> _Challenge_:
Convert the lines starting at the one containing "You are a computer-use agent. Screen" and ending at the one containing "Open the dropdown" into a JSON list of strings, one string per line, with blank lines left out.

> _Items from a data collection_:
◇ ◇ ◇ ◇
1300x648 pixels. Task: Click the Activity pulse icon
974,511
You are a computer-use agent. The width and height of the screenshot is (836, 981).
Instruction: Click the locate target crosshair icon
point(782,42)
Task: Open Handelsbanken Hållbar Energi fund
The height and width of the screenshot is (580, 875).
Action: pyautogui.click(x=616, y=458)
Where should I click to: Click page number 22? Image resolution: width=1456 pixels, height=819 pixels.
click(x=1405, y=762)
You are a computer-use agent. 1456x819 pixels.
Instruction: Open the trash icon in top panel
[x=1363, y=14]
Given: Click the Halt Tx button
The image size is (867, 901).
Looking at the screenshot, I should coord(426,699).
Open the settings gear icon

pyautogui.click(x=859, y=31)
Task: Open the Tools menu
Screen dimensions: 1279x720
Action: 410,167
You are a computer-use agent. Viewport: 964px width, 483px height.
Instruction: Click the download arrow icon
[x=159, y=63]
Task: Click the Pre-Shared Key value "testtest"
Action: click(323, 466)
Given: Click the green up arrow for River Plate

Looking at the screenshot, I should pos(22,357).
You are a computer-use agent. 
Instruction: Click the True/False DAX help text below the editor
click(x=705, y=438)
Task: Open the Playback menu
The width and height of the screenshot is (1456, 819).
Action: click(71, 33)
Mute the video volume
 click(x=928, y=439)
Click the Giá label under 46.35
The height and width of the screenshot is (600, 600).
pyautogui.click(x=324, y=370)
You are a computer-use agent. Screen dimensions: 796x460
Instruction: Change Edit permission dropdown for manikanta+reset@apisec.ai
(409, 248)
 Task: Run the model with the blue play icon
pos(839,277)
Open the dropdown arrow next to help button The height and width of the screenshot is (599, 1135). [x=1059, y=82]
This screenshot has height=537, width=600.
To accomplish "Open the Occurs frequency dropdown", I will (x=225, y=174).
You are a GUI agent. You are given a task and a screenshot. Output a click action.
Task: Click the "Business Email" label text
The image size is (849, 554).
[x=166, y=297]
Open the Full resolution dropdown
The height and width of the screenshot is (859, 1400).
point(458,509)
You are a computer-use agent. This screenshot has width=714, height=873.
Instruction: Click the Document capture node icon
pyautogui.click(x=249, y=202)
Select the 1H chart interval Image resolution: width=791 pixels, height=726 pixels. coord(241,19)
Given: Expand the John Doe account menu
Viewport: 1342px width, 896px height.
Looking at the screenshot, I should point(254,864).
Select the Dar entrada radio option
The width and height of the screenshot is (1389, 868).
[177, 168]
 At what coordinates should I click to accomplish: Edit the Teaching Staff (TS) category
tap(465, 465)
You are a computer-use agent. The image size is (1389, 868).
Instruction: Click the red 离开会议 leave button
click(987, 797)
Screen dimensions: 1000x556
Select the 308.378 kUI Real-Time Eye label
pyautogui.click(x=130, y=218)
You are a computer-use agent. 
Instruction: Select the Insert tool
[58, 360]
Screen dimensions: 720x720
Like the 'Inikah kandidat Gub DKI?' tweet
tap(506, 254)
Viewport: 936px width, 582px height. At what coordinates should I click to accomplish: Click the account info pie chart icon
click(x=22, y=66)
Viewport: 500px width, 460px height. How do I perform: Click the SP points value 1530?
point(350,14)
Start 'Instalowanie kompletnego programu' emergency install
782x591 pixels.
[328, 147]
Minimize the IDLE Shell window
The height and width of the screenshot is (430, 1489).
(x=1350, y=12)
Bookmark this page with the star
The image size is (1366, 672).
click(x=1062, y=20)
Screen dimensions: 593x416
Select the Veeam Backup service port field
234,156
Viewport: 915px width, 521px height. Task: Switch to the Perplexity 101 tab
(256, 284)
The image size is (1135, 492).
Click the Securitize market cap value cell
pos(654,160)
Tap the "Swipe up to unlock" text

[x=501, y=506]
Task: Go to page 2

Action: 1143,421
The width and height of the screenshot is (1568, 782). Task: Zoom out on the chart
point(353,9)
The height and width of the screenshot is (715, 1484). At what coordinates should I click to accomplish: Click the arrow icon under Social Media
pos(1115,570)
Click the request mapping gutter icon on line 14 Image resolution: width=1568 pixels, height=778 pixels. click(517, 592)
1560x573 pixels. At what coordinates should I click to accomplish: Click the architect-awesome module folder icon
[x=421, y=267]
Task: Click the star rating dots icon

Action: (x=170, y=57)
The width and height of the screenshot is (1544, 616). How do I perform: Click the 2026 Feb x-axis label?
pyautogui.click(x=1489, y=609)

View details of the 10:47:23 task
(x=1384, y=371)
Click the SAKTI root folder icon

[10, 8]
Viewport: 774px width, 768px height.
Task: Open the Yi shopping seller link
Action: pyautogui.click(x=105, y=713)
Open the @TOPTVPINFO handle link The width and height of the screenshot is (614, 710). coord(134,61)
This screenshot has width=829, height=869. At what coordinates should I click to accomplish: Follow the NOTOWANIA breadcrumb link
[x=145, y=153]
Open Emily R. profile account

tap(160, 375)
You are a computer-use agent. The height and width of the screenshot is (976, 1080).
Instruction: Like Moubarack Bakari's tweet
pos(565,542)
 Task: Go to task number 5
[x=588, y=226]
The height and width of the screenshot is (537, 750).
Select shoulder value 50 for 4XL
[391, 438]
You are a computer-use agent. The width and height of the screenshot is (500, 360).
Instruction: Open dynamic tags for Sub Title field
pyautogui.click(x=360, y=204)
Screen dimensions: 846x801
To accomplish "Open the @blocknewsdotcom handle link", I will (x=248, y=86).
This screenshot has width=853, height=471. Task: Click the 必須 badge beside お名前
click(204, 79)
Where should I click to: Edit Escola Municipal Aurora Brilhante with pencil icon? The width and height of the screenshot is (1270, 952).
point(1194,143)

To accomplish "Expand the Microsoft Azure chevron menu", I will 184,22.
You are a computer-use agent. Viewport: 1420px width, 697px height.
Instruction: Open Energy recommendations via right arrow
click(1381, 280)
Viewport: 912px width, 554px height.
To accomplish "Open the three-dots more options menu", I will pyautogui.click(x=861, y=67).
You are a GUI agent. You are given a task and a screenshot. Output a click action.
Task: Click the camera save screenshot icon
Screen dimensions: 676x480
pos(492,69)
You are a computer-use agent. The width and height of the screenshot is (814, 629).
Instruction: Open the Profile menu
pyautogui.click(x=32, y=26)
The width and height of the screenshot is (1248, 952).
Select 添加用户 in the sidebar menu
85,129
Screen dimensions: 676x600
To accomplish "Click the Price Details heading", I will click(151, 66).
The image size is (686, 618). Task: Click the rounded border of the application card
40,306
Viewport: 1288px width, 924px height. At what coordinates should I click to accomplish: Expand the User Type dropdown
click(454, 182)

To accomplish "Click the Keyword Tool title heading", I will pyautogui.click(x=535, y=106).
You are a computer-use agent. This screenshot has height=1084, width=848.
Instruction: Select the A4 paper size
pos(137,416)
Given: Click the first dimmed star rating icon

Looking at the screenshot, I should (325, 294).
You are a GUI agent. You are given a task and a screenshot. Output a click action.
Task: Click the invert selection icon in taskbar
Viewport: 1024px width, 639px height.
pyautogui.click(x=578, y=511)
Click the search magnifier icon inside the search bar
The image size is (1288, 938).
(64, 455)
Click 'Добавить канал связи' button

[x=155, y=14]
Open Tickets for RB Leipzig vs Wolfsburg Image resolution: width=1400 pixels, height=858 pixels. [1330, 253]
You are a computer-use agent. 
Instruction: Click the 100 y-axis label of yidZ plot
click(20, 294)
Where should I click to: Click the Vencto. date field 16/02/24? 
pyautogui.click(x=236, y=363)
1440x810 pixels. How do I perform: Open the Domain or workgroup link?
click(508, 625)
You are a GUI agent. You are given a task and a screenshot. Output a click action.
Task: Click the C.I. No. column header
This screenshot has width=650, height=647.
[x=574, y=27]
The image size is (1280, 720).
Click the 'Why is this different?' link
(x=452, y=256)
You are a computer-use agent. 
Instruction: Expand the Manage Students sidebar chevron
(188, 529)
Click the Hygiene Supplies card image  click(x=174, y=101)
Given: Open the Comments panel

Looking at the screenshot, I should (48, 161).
◇ ◇ ◇ ◇
> _Correct output_:
[
  "You are a computer-use agent. Screen dimensions: 796x460",
  "Instruction: Change Edit permission dropdown for manikanta+reset@apisec.ai",
  "(409, 248)",
  " Task: Run the model with the blue play icon",
  "pos(839,277)",
  "Open the dropdown arrow next to help button The height and width of the screenshot is (599, 1135). [x=1059, y=82]"
]